TASK OBJECTIVE:
Pull out, word for word, the records starting with the line that contains "Where should I click to: Open 期权订单" and going on through the line that contains "pyautogui.click(x=104, y=466)". Leave the pictures out of your answer.

DATA RECORDS:
+ + + +

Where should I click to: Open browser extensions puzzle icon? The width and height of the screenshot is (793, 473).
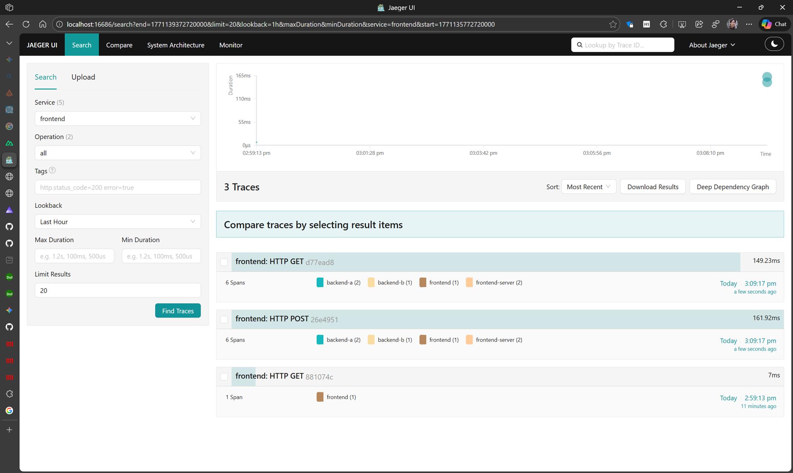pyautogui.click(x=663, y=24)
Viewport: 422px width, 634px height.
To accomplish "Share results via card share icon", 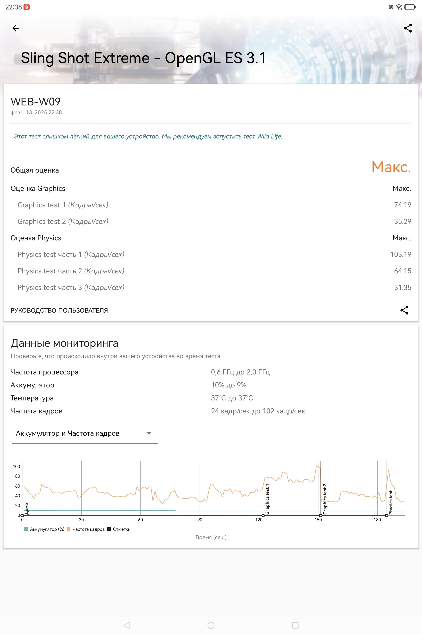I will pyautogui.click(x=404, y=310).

+ + + +

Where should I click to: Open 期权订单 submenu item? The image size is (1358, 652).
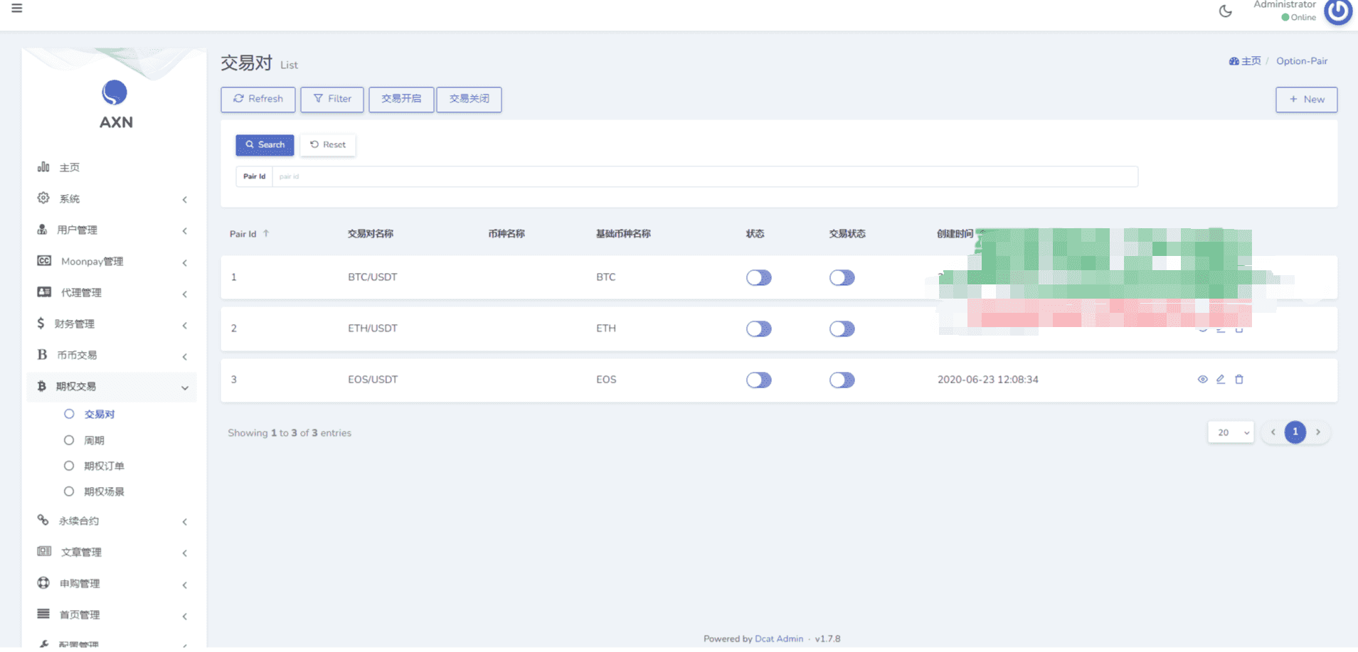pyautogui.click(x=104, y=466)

+ + + +

OUTPUT FOR THIS EXERCISE:
Where should I click to: Open 期权订单 submenu item? The image size is (1358, 652).
pyautogui.click(x=104, y=466)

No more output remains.